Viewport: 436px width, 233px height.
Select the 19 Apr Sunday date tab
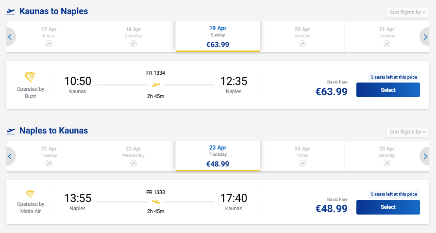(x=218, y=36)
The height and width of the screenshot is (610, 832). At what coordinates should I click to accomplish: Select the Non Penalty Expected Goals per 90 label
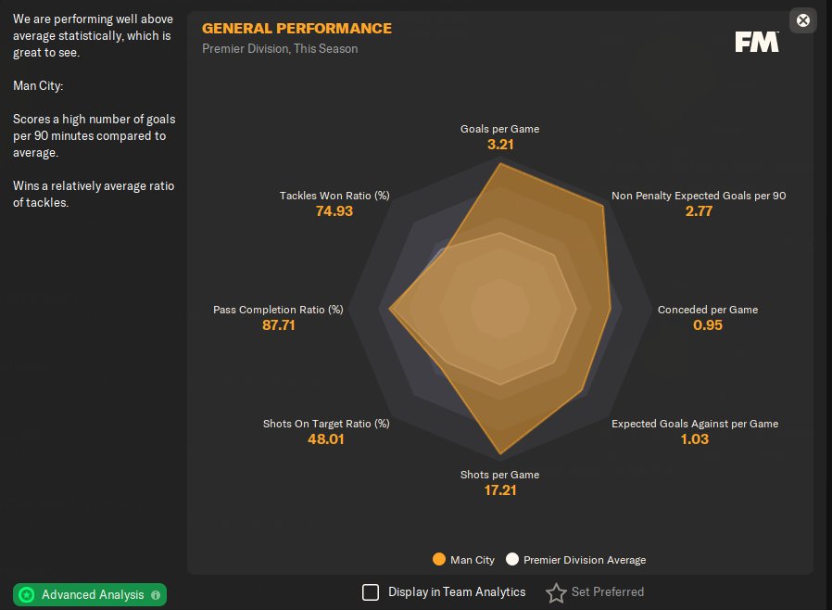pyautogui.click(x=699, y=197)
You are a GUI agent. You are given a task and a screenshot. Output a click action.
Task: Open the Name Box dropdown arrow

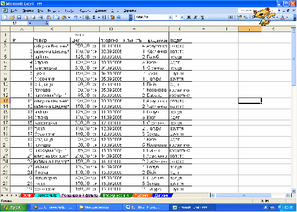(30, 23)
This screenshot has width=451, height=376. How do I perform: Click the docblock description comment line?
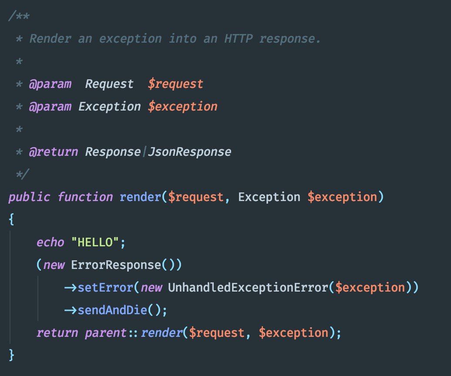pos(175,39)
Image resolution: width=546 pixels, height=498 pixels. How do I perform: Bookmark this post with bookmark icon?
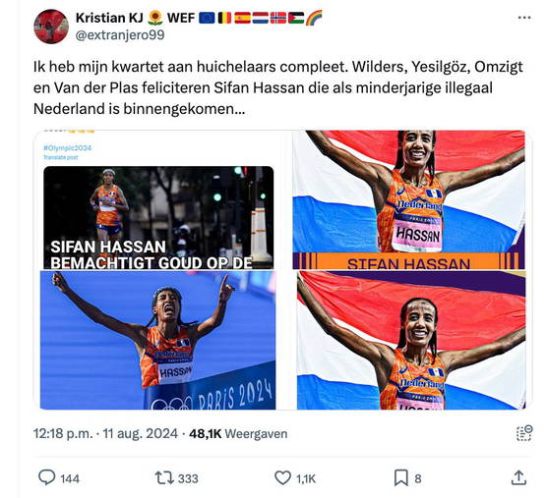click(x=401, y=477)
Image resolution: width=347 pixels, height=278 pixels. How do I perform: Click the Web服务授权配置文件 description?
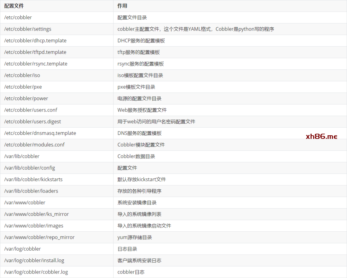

.....

• **ABOUT THIS EXERCISE**
Return every record exactly. Pictures stay out.

• **EXERCISE SOLUTION**
Viewport: 436px width, 233px height.
Select the 19 Apr Sunday date tab
(x=218, y=36)
The height and width of the screenshot is (610, 832). At what coordinates should I click to accomplish: Select the Non Penalty Expected Goals per 90 label
pyautogui.click(x=699, y=197)
You are a GUI agent. You are given a task and a screenshot. Output a click action.
Task: Open the Name Box dropdown arrow

(30, 23)
This screenshot has width=451, height=376. How do I perform: Click the docblock description comment line?
pos(175,39)
Image resolution: width=546 pixels, height=498 pixels. How do I perform: Bookmark this post with bookmark icon?
click(x=401, y=477)
Image resolution: width=347 pixels, height=278 pixels. How do I perform: Click the Web服务授权配置文件 description?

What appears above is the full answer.